EXERCISE DETAILS: Please copy the text of every item below word for word, and leave the images out of your copy.

SOURCE DATA:
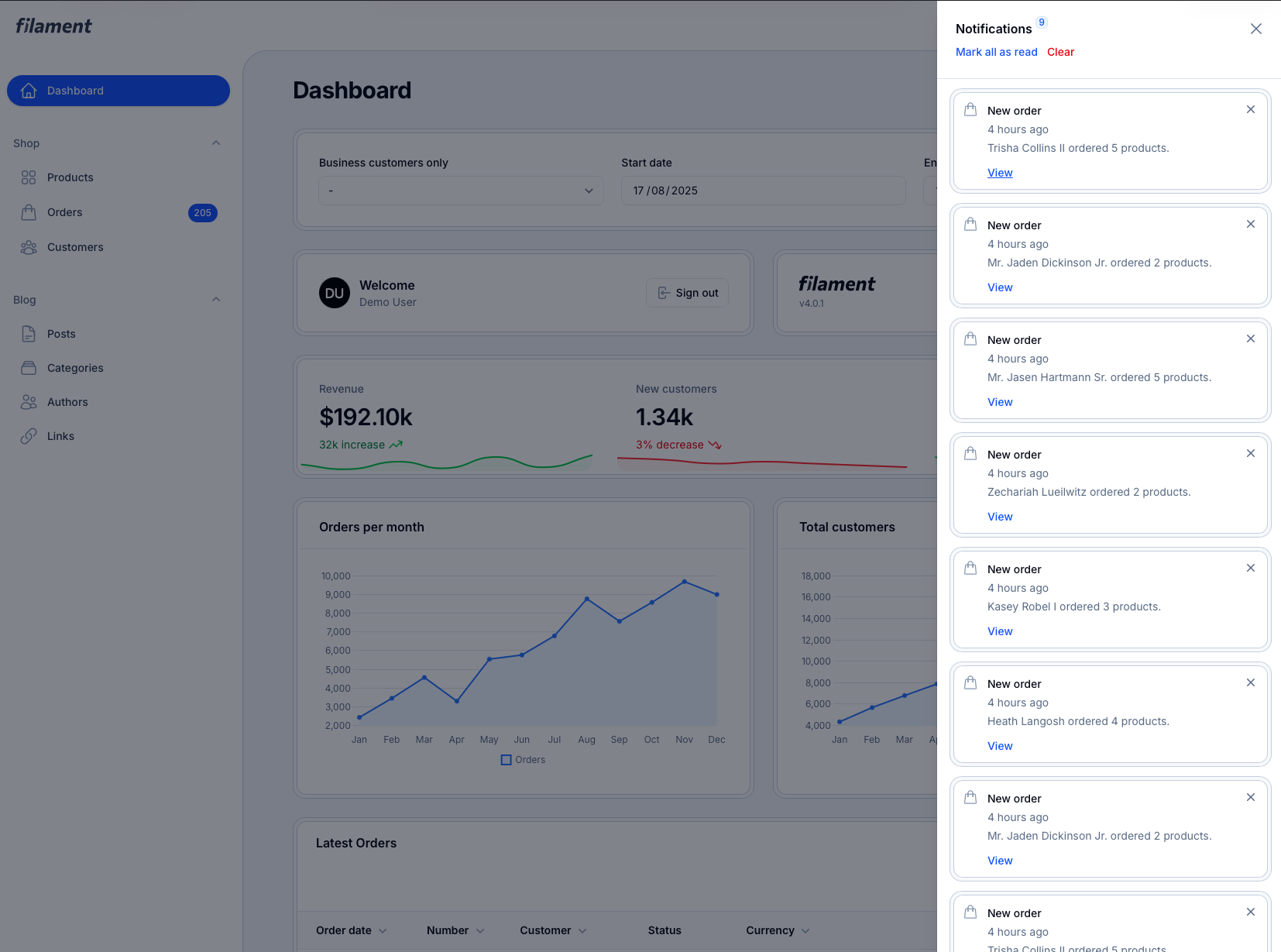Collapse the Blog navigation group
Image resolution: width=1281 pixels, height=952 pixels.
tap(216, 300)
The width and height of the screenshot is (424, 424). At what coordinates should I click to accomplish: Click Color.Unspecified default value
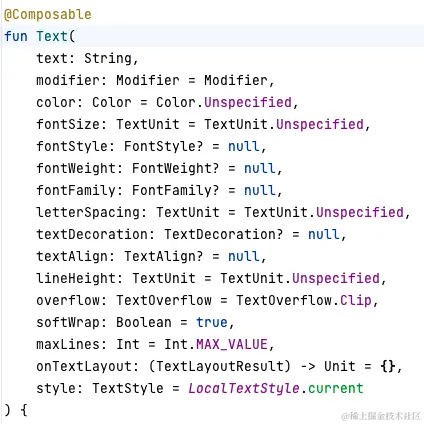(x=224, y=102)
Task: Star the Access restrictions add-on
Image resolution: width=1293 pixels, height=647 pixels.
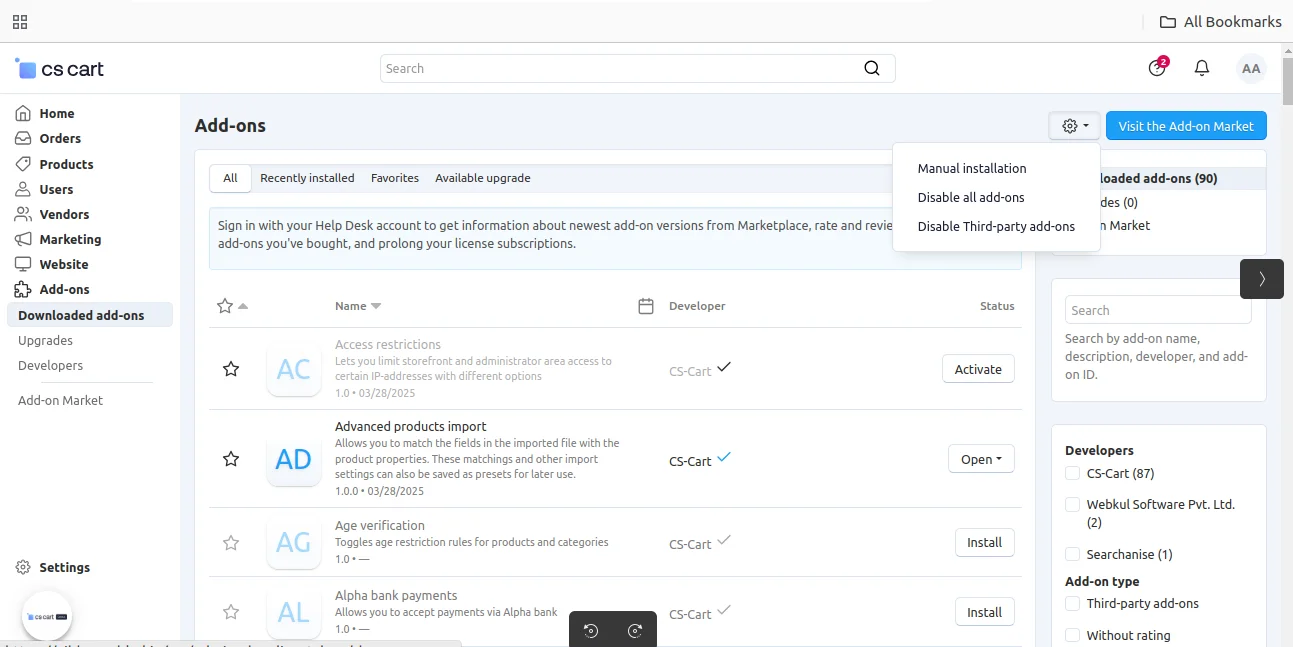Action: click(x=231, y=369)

OUTPUT OF THE TASK:
Collapse the Blog navigation group
Image resolution: width=1281 pixels, height=952 pixels.
tap(216, 300)
The width and height of the screenshot is (424, 424). At what coordinates should I click to accomplish: Click Color.Unspecified default value
(x=224, y=102)
Task: Star the Access restrictions add-on
Image resolution: width=1293 pixels, height=647 pixels.
Action: click(x=231, y=369)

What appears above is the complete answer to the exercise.